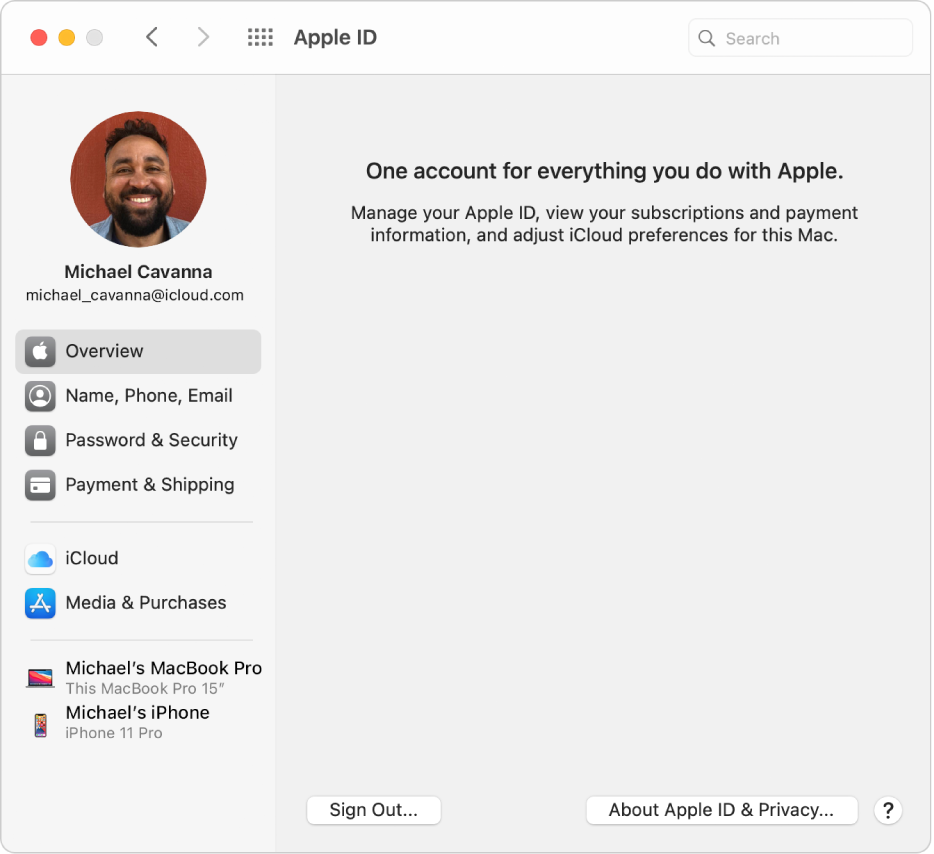The height and width of the screenshot is (854, 934).
Task: Click the Sign Out button
Action: 373,810
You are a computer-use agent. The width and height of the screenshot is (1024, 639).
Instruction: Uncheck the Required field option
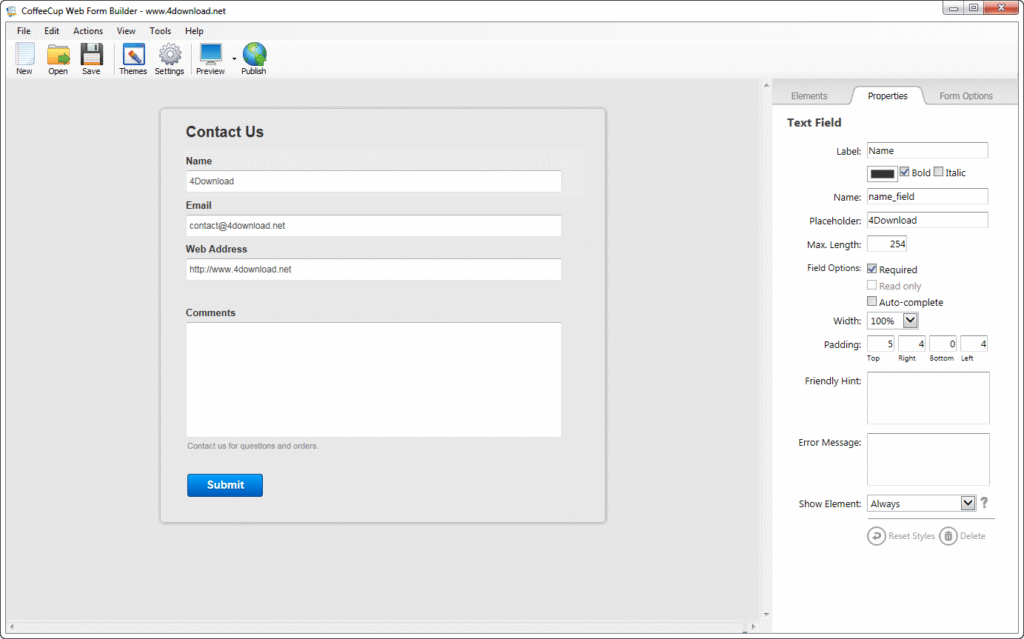click(x=872, y=268)
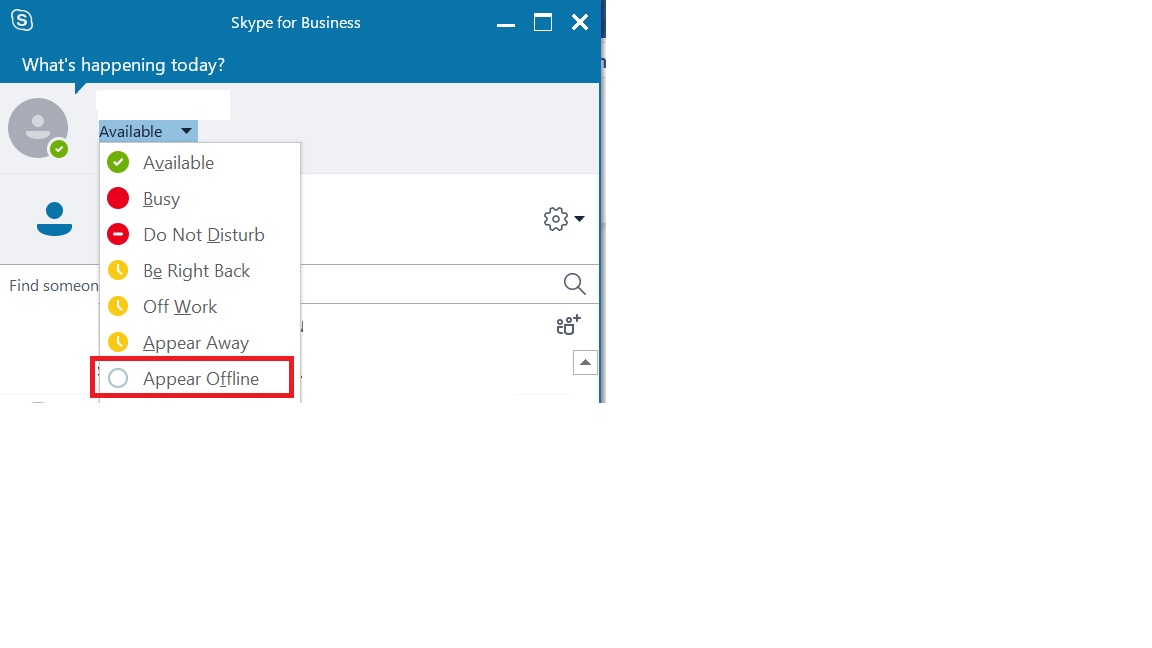The image size is (1152, 648).
Task: Click the green presence badge on avatar
Action: [x=59, y=149]
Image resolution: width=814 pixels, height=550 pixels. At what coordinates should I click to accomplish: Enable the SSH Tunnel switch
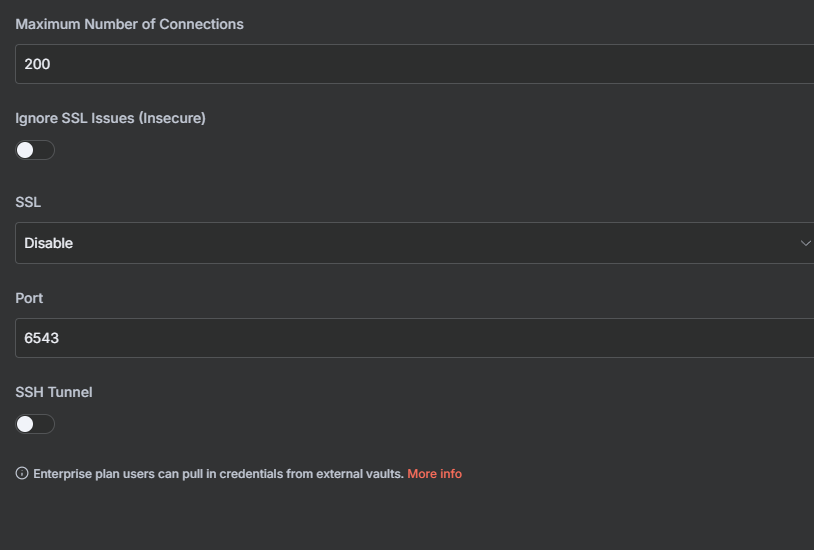(x=35, y=424)
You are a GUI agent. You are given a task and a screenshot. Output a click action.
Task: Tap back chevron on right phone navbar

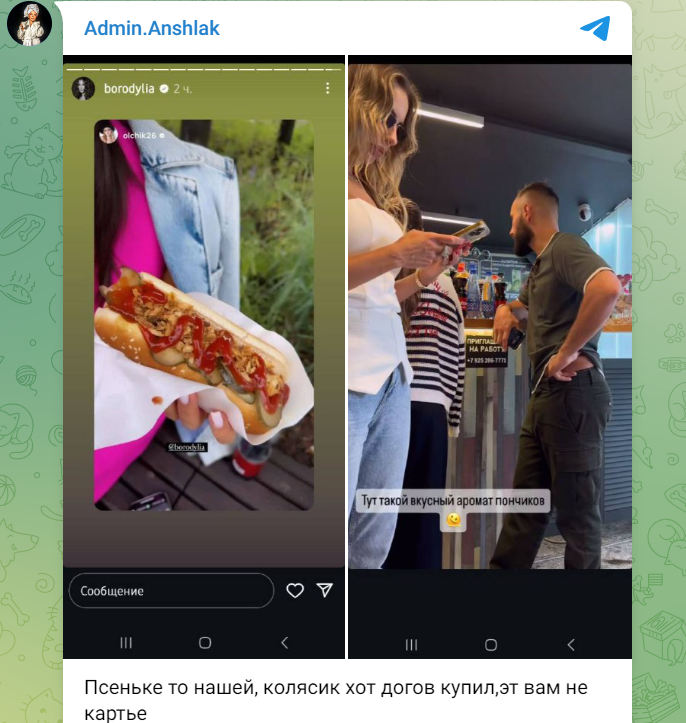pyautogui.click(x=571, y=645)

What is required.
Bring together all lines of the entries above in which the string "agent" occurs.

Answer for this exercise.
You are a computer-use agent. The width and height of the screenshot is (1024, 639).
You are a GUI agent. You are given a task and a screenshot. Output a click action.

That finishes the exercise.